The biggest hurdle in implementing this rule is

It is adopted in different countries in different ways. For example, its compliance range in Switzerland is zero dollars, while in other countries this limit is quite high. This inequality not only obstructs global compliance, but also causes obstruction in international transactions.

Not only inequality of rules, technical aspects are also a big challenge. Currently, crypto platforms run on different compliance protocols, making it difficult to transfer data from one platform to another and has become a complicated process to share the information of transactions transparent and safely in the absence of global standard.

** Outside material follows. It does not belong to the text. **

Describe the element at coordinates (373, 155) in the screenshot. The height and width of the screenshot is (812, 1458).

In addition, adopting compliance tools for small and medium virtual asset service providers (VASPS) is extremely expensive and complex. Larger companies have resources, but small platforms often lagged backward technical and financially. Due to this inequality, either they become victims of regulatory action, or get out of international crypto ecosystem.

Fatf

Along with these challenges, now another concern is increasing which is the control of a few selected big companies on the market. Some large crypto companies are developing their private compliance systems, which act like a close network. Due to this, the capacity of interoperability ie mutual connection is limited and gradually control is concentrated with only a few companies. This trend can later create a kind of crypto oligopoli i.e. monopoly, where Indian companies will remain as customers paying for data only.

What should India do?

The Indian exchange is very much dependent on foreign compliance tools today, making our domestic crypto ecosystem sensitive to external intervention. To deal with this, India should build its own travel rule compliance system. We already have strong digital public infrastructure (DPI) such as UPI and Aadhaar based EKYC. If these systems are linked to travel rule compliance, then we can create a solution that is transparent, cheap and which can be easily implemented across the country. This will not only reduce foreign dependence, but our own data will also be under our control.

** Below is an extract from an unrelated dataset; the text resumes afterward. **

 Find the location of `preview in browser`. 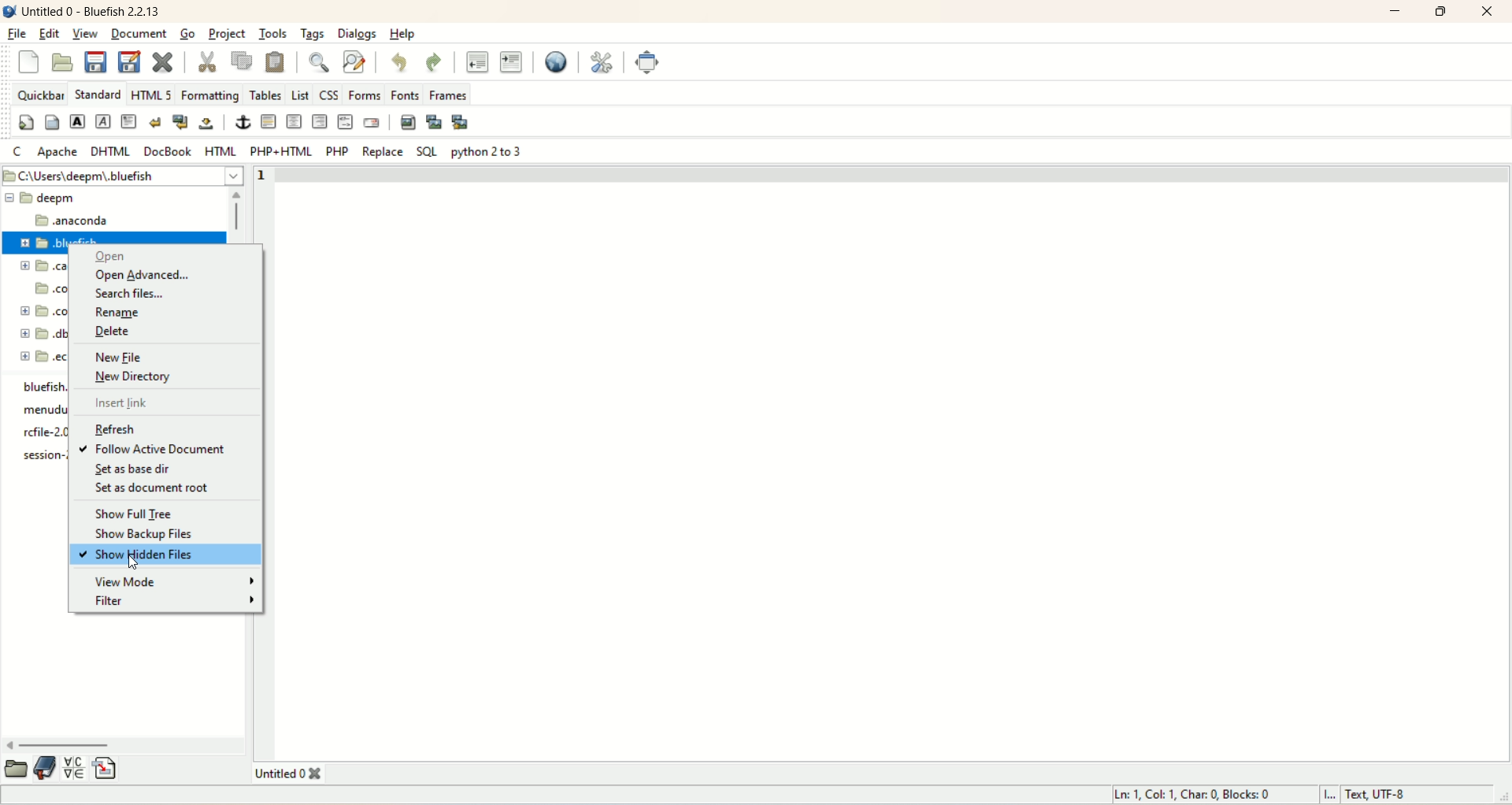

preview in browser is located at coordinates (556, 62).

If India shows activeness in this direction, it will not only save the domestic market, but can also become a global leader in regulatory technology. India can export its technical expertise in emerging markets like Africa and southeast Asia where FATF monitoring is intensifying.

Now the time has come that India should not consider the travel rule as a rule of compliance and see it as a strategic opportunity. This will not only strengthen the Crypto market, but can also make India a leading country in the next round global regulatory technology.